Could offer a future alternative to bypass surgery, researchers say
FRIDAY, July 18 (HealthDay News) -- Researchers say they have grown in mice the kind of functioning heart blood vessels that cardiac surgeons create with bypass operations.
One ultimate goal is to replace some heart surgery with injections of laboratory-grown cells that would establish themselves in the body, providing a system of blood vessels for damaged hearts that need more oxygen, said Juan M. Melero-Martin, a co-author of a paper in the July 18 issue of the journal Circulation Research: Journal of the American Heart Association.
"We are proving the concept in mice who are compromised so that they don't reject human cells," said Melero-Martin, a research fellow at Harvard Medical School and Children's Hospital Boston. "For clinical use, the way we envision it, if a patient has need to vascularize ischemic tissue, we can get cells from the patient ahead of time, grow them and inject them back into the patient."
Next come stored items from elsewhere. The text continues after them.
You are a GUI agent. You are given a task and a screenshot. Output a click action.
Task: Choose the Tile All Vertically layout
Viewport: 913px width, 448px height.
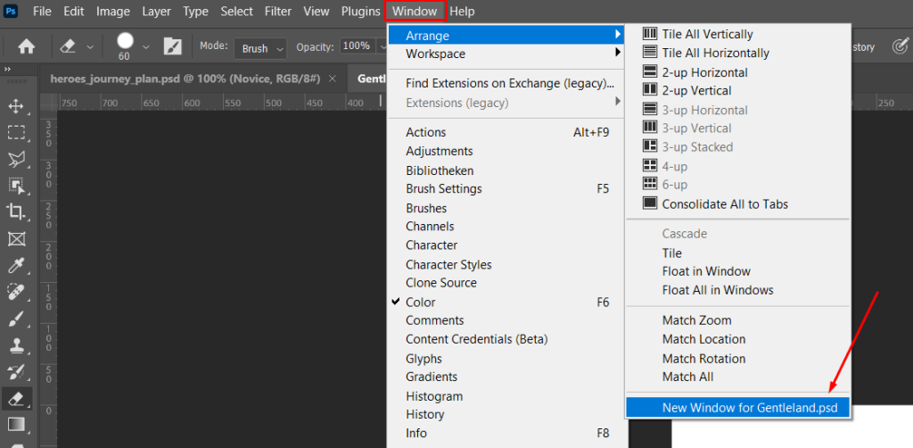point(706,34)

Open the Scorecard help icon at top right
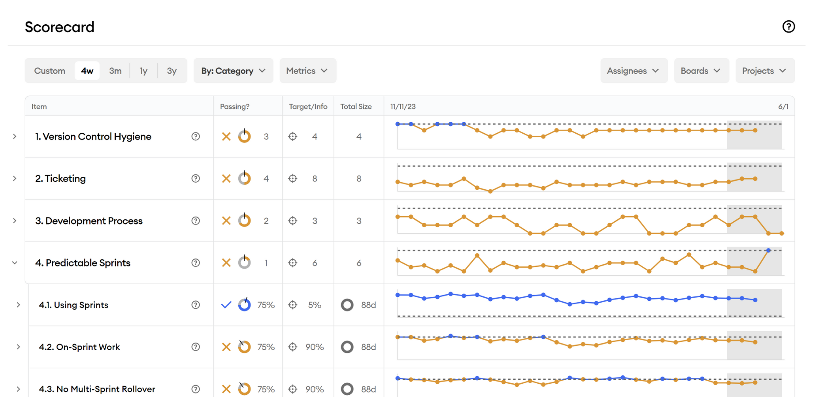[x=788, y=26]
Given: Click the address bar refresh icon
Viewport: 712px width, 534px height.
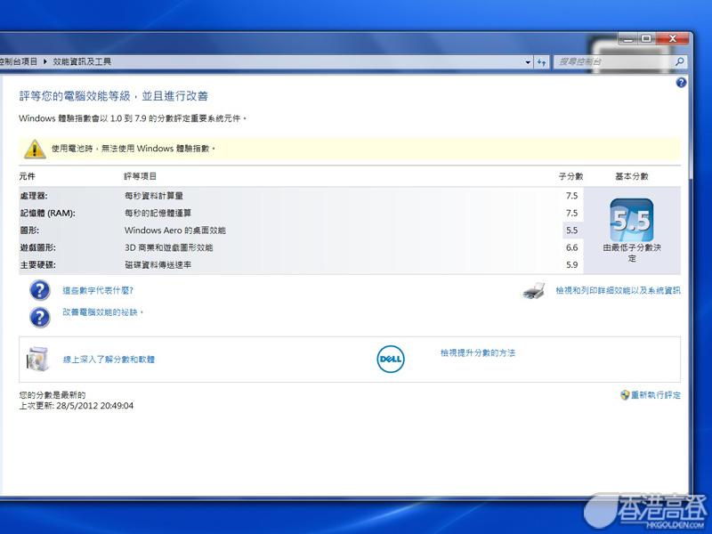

Ischemic tissue is starved of blood because of blocked arteries or other damage, and revascularization restores the vessels through which blood can flow to that tissue.
The research team is not using stem cells, which are controversial, because they are obtained from human embryos. Instead, they are using what are called progenitor cells, easily obtained from blood or bone marrow, which can grow to become various sorts of adult cells. The progenitor cells used in the study grew into full-fledged blood vessel systems in the laboratory mice.
The researchers combined two kinds of progenitor cells, one for those that line the surface of blood vessels, the other for cells that surround the lining and provide stability. They found that a mix of the two kinds of progenitor cells derived from adult blood and bone marrow or umbilical cord and adult bone marrow gave the best growth of blood vessels.